> _Problem description_:
From the entries provided below, copy each line that contains the word "list".

*** Information shown ***

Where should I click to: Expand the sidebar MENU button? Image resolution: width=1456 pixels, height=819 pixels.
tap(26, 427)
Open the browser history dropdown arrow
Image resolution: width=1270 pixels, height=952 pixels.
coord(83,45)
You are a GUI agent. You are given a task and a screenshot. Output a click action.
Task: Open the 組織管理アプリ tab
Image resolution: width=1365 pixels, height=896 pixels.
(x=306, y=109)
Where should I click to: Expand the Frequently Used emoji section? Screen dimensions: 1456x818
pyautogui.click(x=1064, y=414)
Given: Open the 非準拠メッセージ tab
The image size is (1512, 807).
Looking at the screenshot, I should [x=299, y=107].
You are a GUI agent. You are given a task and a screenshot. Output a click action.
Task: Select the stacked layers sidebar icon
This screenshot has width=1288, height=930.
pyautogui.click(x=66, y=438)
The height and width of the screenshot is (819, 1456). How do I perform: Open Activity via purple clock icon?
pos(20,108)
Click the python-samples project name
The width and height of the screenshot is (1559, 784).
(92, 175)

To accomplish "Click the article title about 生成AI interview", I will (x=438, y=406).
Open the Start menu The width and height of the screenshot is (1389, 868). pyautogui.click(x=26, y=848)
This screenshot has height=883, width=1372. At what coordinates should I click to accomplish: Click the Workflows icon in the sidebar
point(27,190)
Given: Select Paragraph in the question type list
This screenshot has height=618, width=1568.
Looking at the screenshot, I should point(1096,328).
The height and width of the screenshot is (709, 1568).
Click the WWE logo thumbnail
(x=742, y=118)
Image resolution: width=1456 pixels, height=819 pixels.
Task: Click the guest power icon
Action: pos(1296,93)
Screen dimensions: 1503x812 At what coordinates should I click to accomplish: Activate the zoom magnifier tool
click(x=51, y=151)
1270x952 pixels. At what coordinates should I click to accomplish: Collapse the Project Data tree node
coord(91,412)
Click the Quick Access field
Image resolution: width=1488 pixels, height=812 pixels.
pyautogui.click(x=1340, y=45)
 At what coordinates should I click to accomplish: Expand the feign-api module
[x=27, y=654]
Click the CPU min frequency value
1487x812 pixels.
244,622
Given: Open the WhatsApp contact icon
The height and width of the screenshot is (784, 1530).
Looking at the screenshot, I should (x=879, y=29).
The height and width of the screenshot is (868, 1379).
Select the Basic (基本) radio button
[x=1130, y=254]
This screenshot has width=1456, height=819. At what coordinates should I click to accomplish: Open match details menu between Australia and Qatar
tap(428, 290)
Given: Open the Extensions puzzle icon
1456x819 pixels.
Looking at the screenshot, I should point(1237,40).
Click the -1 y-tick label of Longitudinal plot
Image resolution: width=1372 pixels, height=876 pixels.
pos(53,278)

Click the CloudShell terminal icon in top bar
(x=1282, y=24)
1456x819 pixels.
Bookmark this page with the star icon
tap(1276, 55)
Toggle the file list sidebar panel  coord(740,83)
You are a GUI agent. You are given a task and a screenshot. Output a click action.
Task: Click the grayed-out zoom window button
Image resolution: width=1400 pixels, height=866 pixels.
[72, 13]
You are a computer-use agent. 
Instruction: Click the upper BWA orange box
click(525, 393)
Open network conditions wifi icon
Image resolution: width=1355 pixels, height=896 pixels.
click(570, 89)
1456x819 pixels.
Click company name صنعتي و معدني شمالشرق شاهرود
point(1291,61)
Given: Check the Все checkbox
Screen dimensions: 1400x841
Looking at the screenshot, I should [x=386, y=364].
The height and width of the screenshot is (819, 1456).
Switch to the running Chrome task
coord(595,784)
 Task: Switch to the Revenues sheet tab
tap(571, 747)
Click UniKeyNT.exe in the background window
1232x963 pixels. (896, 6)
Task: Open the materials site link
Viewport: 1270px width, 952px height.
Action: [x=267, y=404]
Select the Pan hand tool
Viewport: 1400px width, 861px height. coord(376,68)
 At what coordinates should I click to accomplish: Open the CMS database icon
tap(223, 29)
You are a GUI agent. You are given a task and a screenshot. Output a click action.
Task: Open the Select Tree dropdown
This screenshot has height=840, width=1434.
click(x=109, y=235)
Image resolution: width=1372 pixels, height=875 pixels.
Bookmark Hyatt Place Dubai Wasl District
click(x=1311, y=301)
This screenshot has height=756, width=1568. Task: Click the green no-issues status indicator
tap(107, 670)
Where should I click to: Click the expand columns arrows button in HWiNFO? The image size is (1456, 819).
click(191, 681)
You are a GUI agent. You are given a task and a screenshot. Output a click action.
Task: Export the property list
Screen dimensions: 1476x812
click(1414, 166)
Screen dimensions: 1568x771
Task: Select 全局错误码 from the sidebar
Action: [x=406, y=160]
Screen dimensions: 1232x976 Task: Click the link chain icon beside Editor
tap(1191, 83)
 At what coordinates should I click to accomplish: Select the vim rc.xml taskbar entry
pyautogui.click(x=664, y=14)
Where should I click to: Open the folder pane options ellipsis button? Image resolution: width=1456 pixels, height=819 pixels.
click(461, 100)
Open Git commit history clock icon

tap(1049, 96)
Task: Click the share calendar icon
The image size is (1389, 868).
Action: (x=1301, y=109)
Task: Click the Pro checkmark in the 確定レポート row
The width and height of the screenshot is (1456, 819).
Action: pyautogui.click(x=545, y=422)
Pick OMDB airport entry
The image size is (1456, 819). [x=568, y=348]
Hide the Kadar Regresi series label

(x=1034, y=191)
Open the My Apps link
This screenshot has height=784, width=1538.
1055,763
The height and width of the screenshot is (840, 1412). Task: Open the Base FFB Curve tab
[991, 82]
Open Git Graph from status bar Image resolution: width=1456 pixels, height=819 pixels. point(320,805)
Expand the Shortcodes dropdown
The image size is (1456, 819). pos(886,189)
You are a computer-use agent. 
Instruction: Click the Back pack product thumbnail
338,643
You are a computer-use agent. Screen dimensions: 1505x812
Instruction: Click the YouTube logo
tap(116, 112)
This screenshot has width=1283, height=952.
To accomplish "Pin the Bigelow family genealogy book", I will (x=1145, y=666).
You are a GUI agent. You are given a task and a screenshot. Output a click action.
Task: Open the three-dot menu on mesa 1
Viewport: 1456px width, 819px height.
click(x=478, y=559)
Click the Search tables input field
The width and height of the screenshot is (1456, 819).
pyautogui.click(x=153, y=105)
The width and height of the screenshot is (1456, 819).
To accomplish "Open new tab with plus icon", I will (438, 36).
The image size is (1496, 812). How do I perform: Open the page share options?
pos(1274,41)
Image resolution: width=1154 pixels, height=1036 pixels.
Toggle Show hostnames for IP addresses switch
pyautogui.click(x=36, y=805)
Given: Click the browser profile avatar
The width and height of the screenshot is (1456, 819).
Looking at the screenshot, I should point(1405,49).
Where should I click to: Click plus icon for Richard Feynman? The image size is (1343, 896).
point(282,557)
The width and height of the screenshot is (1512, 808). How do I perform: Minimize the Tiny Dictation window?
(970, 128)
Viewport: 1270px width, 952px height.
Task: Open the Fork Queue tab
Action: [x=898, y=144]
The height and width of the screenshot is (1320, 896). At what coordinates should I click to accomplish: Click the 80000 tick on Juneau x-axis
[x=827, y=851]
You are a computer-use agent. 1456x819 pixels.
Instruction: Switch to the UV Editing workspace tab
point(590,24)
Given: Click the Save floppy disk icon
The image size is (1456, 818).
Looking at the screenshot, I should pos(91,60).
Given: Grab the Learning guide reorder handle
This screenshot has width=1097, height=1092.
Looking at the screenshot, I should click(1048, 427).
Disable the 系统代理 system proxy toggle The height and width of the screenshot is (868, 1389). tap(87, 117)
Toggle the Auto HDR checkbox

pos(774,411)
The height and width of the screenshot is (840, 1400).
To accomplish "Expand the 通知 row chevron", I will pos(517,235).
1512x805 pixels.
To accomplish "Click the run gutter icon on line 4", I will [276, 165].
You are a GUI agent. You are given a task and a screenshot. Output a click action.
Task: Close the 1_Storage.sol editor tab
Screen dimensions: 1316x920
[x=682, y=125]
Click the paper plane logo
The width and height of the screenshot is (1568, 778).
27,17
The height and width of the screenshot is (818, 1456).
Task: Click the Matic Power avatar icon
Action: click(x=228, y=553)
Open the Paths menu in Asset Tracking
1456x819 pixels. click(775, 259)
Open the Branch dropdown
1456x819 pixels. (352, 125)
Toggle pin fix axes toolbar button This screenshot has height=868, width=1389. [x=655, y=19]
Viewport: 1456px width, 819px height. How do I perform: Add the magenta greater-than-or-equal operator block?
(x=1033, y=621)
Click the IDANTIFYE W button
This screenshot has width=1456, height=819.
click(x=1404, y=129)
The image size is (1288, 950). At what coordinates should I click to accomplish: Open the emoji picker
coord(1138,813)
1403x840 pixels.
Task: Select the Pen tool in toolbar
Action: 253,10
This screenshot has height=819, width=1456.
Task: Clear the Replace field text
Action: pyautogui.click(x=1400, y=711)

*** End of Information shown ***

> _Exercise output_:
Given: Select Paragraph in the question type list
Toggle the file list sidebar panel  coord(740,83)
Task: Export the property list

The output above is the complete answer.